November 29, 2004
News & Opinion: Mathematical Model to Explain Book Popularity?
J.D. Lasica pointed a Mercury News article out in the comments. The article is titled "Researchers Probe Books' Popularity". Researchers at UCLA and UC-Berkeley are investigating "complex systems", ones that would used to describe things like earthquake aftershocks and molecular interactions. They took that methodology and applied it to books sales:
[ Didier] Sornette's crew analyzed 138 books from Amazon's Top 50 rankings -- works that sold more than 30 copies daily, by [Morris] Rosenthal's calculations.
They found that top sellers tend to reach their sales peak in one of two ways. As predicted, many get there because of so-called exogenous shocks: a major media announcement, a celebrity endorsement, a dignitary's death. In these cases, the instant rise in sales is followed by a fairly quick decline.

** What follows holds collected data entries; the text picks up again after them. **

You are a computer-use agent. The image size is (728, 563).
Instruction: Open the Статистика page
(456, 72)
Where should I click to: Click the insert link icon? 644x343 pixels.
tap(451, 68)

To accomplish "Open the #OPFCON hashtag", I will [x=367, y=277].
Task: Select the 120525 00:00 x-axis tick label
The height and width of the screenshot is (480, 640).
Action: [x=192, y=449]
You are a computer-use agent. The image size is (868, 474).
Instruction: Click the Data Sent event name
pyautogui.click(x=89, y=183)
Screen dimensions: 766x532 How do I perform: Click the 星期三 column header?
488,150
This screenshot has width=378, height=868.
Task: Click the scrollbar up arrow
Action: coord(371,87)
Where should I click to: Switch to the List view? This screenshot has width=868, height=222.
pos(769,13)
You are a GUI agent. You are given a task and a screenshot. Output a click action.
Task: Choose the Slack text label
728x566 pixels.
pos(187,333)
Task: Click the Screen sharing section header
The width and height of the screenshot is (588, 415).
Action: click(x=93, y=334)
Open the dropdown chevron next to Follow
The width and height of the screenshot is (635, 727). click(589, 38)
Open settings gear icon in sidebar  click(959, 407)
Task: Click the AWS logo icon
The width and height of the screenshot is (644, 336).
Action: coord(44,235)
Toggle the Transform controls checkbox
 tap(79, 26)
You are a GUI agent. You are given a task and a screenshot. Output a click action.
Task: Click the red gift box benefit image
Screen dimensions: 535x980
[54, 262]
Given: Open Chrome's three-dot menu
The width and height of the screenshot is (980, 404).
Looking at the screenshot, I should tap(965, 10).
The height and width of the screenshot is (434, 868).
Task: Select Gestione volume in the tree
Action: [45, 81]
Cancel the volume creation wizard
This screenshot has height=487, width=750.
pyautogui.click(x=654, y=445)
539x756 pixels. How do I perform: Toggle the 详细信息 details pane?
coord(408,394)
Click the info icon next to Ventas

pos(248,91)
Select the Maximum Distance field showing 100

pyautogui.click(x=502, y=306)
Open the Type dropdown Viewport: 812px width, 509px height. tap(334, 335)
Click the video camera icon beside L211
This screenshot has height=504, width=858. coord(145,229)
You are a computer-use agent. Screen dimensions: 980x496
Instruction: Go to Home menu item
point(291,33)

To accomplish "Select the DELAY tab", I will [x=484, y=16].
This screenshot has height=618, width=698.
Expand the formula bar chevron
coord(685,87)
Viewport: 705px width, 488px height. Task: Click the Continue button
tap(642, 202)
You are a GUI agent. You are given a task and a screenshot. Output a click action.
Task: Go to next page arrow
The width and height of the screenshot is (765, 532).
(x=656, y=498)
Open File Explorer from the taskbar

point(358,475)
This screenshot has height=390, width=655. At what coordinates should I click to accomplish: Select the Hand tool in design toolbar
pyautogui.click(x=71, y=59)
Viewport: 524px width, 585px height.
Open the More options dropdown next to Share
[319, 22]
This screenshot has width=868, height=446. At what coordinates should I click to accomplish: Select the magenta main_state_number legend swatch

Other books inch their way to the top over many months, helped by cascades of tiny ``endogenous shocks'' such as a friend's recommendation. A prime example is ``Divine Secrets of the Ya-Ya Sisterhood,'' which made the bestseller list two years after publication without a major ad campaign. How? It caught on in book-discussion clubs and spurred women to form their own ``Ya-Ya Sisterhood'' groups.
Such books descend the rankings more slowly than those propelled by exogenous shocks. Much more than a one-time radio announcement or newspaper review, ``when people talk to each other, it sticks to the network much more,'' Gilbert said.